• Given problem: Please extract the entries below, beginning at the line that contains "This screenshot has" and stopping after the line that contains "pos(128,18)", and copy those lines word for word without the pictures.

• Data to process:
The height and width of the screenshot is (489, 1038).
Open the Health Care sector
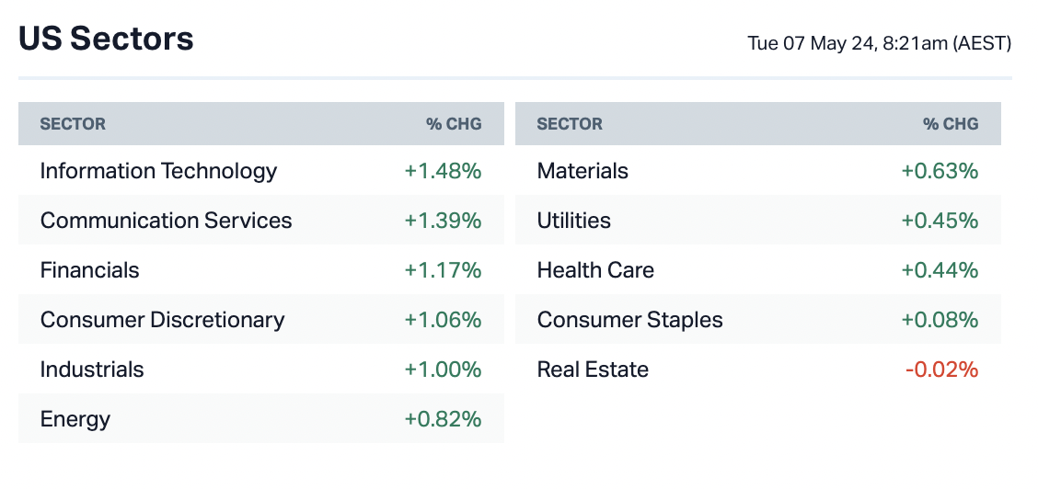[x=595, y=270]
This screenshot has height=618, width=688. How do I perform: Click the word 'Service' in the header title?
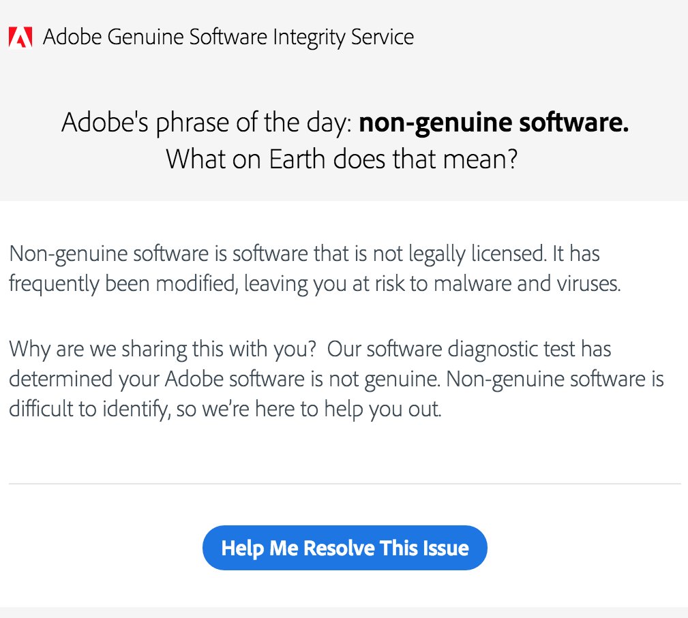coord(382,37)
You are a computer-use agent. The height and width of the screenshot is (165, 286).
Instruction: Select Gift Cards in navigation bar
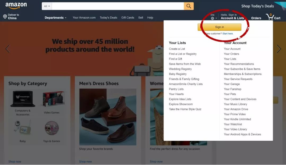pos(128,18)
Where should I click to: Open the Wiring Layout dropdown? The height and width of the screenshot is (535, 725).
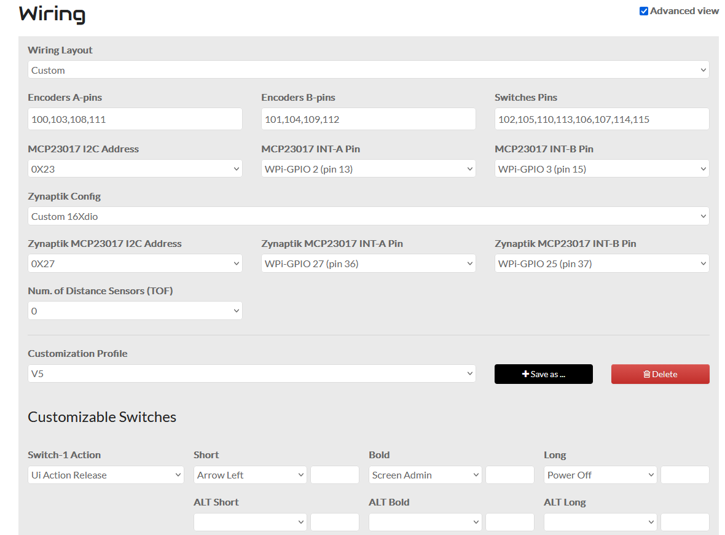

• Solution to the exercise:
This screenshot has height=618, width=688. How do I perform: Click the word 'Service' in the header title?
coord(382,37)
You are a computer-use agent. The height and width of the screenshot is (165, 286).
Instruction: Select Gift Cards in navigation bar
pos(128,18)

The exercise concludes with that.